9. There was no appearance at the hearing before me: from the file it is not clear whether the Appellants' father was informed about the hearing. The Appellants may wish to consider whether they wish to now have an oral hearing. It may assist the next Judge who deals with this matter to hear from their father. If the Appellants do wish to have an oral hearing they need to pay an additional fee, and should contact the Tribunal administration in order to do so. Otherwise the appeal will be listed for paper disposal in the First-tier Tribunal not before 6 weeks from the date that this determination is promulgated.

10. In granting permission to appeal to the Upper Tribunal Judge Landes observed that the Appellants appear to qualify for entry clearance as family members under Regulation 7 of the Immigration (EEA) Regulations 2006. The evidence before me indicates that both their stepmother and father are working in the UK. If that remains the position then Judge Landes is correct.
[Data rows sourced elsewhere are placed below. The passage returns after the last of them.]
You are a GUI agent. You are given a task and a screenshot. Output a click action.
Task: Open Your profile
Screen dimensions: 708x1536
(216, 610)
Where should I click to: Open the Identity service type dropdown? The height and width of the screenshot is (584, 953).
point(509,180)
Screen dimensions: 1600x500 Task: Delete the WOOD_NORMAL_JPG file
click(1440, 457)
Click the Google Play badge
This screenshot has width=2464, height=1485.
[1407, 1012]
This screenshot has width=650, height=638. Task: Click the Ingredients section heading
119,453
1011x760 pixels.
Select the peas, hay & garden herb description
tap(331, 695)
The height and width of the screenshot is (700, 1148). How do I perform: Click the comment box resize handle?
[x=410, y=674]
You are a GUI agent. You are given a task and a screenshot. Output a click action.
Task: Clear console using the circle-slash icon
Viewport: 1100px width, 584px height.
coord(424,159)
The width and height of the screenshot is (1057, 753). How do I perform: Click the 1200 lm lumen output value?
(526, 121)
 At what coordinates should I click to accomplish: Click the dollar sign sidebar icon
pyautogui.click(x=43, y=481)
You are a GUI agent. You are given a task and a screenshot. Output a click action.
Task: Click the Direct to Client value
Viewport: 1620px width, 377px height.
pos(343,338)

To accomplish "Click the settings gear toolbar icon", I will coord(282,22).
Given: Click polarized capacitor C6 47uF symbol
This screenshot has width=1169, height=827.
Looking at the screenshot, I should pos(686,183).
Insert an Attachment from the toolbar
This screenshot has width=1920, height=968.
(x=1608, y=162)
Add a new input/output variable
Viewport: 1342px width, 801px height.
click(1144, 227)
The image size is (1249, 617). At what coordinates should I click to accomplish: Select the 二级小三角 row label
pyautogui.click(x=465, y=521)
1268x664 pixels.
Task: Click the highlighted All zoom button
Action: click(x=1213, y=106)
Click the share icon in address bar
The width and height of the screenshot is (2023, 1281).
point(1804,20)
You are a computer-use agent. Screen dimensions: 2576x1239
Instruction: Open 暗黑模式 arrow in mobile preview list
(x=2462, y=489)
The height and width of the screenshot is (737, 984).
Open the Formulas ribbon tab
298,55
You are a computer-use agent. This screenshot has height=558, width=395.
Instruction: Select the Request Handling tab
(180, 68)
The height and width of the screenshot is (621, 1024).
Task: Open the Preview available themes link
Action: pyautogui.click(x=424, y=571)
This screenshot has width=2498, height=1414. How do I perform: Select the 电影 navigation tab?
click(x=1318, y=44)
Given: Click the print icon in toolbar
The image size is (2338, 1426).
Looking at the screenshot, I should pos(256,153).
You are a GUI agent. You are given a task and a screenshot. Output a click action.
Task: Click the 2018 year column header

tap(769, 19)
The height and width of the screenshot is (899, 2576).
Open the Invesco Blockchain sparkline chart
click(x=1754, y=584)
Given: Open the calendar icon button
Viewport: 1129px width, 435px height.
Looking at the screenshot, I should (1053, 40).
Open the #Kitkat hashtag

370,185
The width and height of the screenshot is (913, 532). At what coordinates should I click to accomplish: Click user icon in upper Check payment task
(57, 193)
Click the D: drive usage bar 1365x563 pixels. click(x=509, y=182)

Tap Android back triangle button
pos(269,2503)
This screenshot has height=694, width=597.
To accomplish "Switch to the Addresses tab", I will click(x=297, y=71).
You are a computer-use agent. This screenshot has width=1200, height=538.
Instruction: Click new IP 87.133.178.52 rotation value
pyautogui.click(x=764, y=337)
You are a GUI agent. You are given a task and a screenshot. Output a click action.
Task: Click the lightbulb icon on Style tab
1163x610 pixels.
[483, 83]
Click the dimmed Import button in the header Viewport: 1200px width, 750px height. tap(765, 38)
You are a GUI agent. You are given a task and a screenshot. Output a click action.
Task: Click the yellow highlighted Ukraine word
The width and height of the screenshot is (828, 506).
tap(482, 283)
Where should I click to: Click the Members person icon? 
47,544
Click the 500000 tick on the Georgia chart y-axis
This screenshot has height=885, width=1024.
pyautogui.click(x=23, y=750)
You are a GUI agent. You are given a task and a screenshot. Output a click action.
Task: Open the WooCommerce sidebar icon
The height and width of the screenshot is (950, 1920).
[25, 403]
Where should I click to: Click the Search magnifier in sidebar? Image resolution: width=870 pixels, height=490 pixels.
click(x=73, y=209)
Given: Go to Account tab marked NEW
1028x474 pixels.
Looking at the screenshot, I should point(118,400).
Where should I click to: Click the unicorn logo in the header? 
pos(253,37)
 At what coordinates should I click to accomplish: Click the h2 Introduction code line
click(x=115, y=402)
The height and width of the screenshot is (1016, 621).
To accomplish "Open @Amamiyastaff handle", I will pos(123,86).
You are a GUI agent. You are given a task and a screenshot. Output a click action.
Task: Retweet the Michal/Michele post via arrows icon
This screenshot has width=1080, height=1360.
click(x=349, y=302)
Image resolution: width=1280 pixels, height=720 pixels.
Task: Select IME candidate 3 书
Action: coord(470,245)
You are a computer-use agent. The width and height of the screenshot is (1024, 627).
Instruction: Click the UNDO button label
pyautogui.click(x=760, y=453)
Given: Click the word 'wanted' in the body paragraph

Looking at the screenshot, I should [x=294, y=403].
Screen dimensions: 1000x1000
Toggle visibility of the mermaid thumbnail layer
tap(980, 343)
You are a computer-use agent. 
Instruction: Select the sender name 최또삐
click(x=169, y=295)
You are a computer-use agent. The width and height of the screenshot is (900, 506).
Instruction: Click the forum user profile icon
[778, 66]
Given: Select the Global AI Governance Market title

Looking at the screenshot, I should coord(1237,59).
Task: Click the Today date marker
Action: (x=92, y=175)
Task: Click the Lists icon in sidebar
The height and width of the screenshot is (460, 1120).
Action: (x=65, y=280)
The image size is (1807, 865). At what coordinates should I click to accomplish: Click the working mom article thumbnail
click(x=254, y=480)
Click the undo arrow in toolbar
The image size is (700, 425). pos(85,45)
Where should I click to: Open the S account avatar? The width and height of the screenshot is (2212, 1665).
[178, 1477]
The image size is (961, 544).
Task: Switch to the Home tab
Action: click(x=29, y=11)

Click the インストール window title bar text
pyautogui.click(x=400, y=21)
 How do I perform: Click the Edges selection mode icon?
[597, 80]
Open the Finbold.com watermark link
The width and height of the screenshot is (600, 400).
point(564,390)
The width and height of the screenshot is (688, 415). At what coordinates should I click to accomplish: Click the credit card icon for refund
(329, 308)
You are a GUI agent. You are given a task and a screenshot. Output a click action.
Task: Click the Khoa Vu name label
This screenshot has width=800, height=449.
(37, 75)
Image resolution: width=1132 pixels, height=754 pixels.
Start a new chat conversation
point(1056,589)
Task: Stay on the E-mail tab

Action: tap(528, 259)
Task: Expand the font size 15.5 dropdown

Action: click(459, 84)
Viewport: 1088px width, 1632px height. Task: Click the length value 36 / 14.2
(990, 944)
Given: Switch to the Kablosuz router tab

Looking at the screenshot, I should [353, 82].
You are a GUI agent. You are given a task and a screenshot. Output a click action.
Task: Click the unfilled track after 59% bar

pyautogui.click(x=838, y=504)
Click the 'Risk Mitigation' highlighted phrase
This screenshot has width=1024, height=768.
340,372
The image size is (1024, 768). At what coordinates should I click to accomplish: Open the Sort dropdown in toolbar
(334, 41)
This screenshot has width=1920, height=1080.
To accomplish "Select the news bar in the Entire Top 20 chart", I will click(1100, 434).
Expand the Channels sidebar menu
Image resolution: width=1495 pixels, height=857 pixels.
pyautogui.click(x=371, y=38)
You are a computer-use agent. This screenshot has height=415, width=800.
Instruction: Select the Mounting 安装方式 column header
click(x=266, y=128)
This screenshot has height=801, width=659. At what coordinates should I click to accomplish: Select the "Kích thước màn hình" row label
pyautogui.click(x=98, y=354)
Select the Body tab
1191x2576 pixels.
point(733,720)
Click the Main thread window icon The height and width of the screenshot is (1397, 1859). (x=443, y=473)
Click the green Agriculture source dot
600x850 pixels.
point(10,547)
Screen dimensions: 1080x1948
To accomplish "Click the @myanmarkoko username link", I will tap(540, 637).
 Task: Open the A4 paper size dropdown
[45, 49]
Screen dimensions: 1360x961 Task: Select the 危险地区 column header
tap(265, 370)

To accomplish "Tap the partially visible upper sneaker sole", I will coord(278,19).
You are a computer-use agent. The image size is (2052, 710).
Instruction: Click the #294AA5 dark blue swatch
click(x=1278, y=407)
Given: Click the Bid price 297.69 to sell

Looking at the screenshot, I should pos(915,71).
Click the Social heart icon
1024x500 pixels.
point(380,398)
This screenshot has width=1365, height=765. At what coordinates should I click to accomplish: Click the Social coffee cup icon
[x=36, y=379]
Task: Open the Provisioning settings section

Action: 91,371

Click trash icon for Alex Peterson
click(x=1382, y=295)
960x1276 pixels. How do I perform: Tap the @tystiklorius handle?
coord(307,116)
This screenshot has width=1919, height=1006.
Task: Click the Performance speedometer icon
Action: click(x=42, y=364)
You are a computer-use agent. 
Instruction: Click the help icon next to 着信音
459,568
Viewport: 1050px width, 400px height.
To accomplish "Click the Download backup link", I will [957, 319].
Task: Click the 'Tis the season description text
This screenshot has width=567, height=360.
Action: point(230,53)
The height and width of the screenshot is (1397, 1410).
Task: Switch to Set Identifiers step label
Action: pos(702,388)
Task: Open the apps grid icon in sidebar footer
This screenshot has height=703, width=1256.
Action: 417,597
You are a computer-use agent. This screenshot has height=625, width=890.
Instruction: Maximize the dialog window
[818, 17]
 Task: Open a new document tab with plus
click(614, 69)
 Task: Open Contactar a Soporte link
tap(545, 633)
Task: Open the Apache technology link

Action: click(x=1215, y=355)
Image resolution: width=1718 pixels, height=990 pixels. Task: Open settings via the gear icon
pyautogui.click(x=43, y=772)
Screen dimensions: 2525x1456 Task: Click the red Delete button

The Appellants may wish to consider making an application under the Regulations to avoid any further delay.


Decisions

11. The decision of the First-tier Tribunal contains an error of law and it is set aside.

12. Having regard to the extent of judicial fact finding required I direct that the matter is to be re-made in the First-tier Tribunal.

13. I make no direction as to anonymity. None was in place before the First-tier Tribunal and I was not asked to make one in the Upper Tribunal.